What to produce →
In the records below, find the line containing "Where should I", then copy that line and all lines after it, exactly, omitting every picture.

[Opening Entries provided section]

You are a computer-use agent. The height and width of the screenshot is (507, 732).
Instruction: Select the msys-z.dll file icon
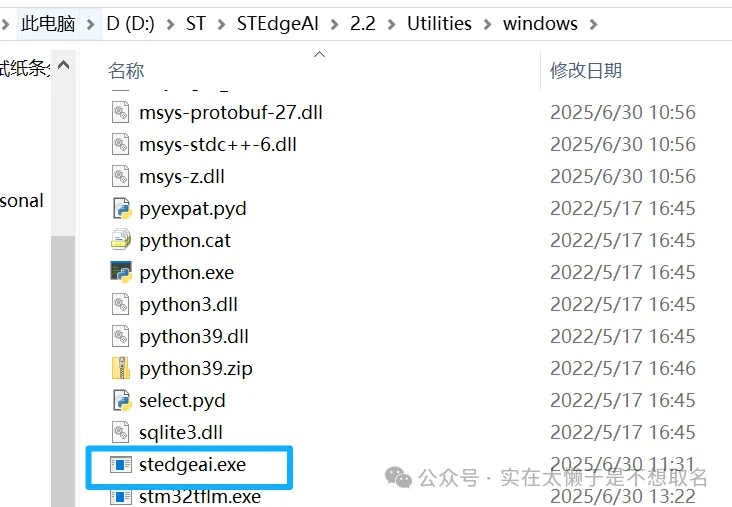coord(121,176)
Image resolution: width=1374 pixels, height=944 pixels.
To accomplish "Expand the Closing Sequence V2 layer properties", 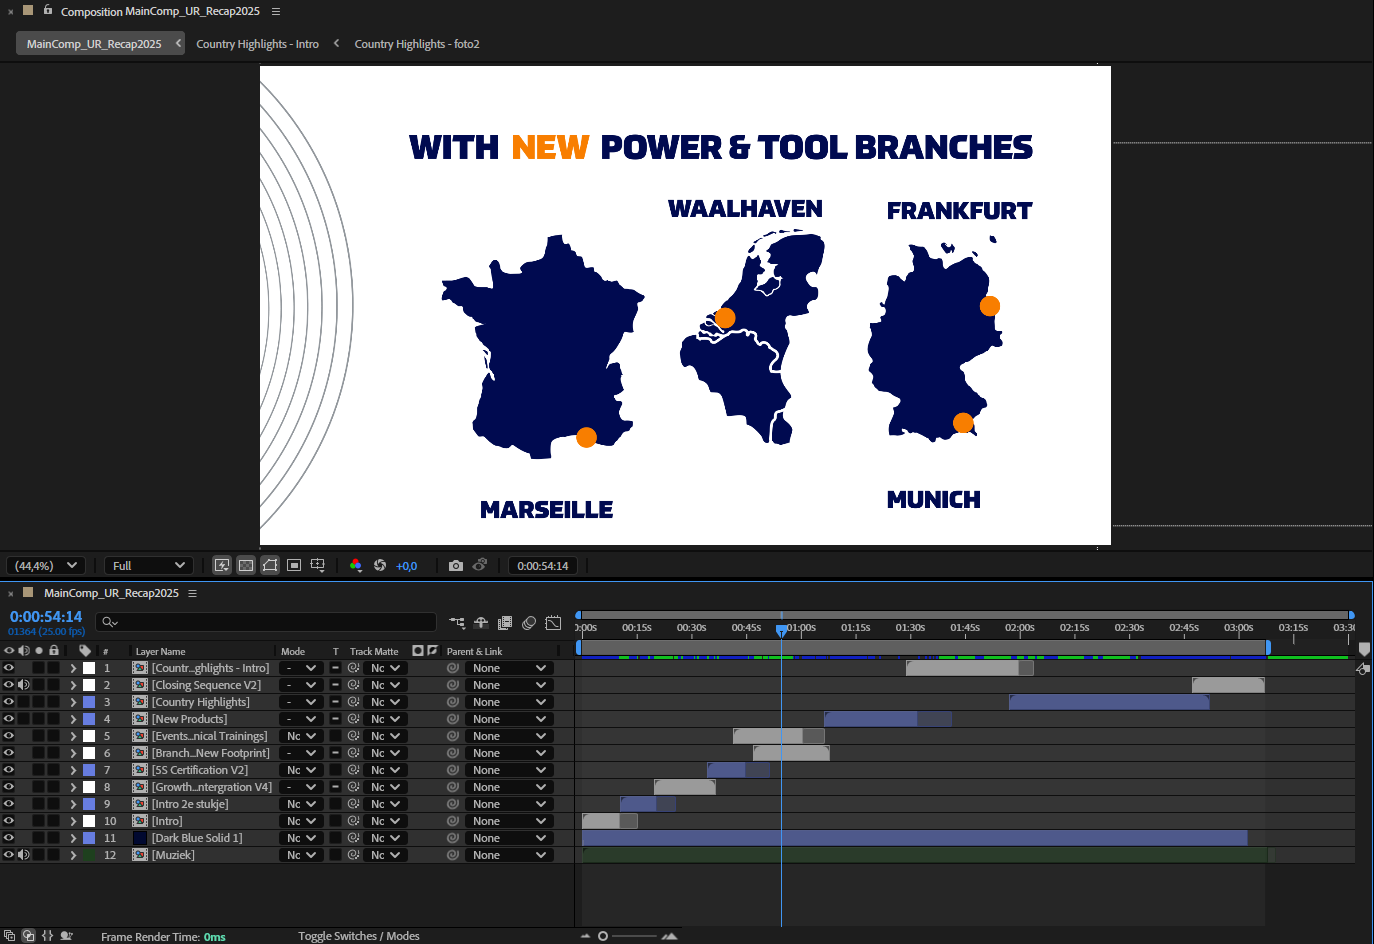I will click(x=73, y=685).
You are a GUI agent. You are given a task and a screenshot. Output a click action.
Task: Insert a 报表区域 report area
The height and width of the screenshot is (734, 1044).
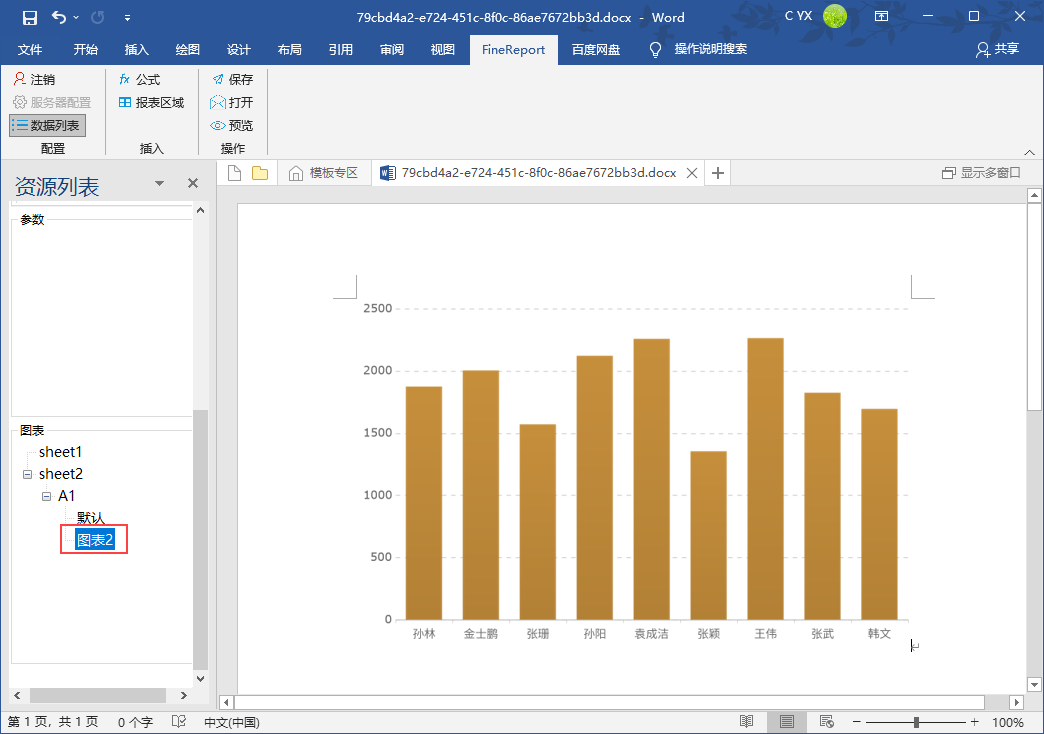(x=151, y=102)
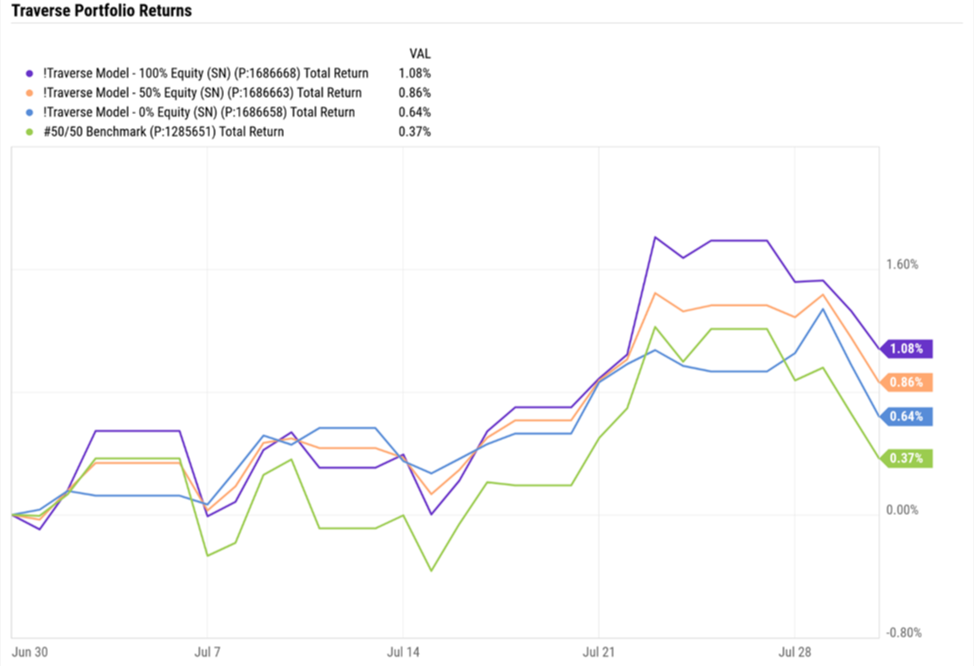Click the Jun 30 x-axis date label

28,651
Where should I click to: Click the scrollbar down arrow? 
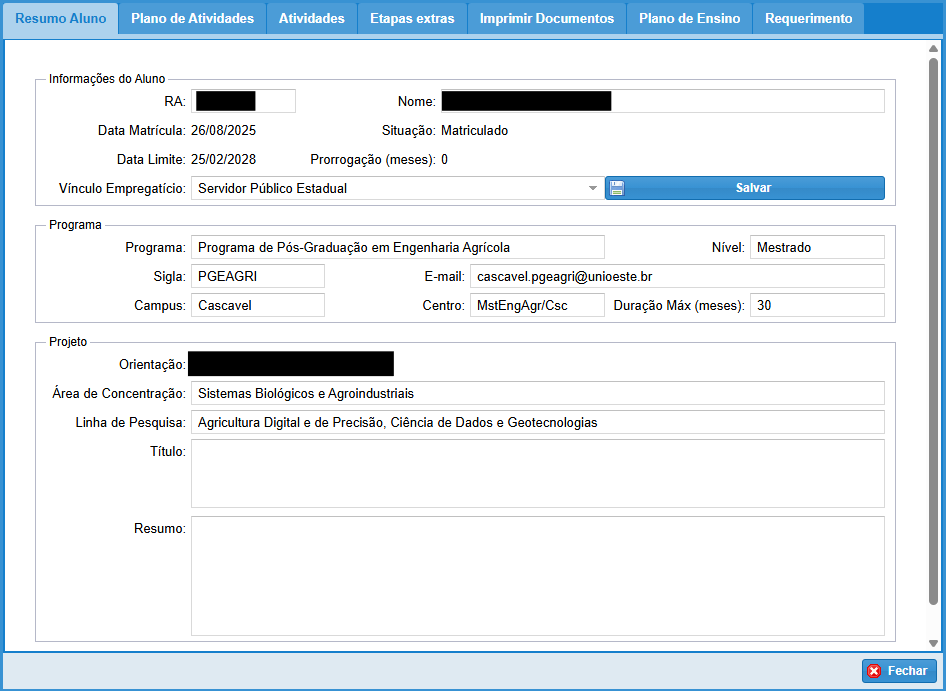tap(934, 643)
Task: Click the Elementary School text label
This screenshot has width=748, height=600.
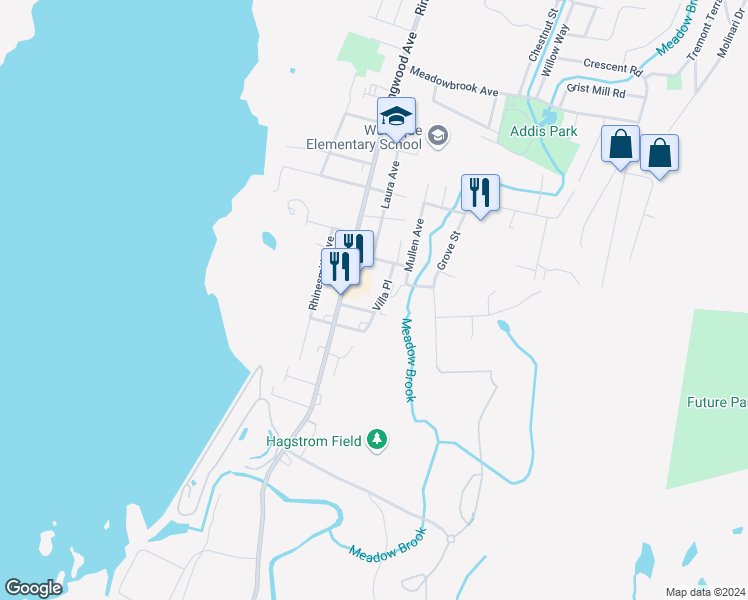Action: pyautogui.click(x=364, y=145)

[Closing Entries provided section]

Response area →
Where should I click to: Click the scrollbar down arrow? 
tap(934, 643)
Task: Click the Elementary School text label
This screenshot has width=748, height=600.
Action: pyautogui.click(x=364, y=145)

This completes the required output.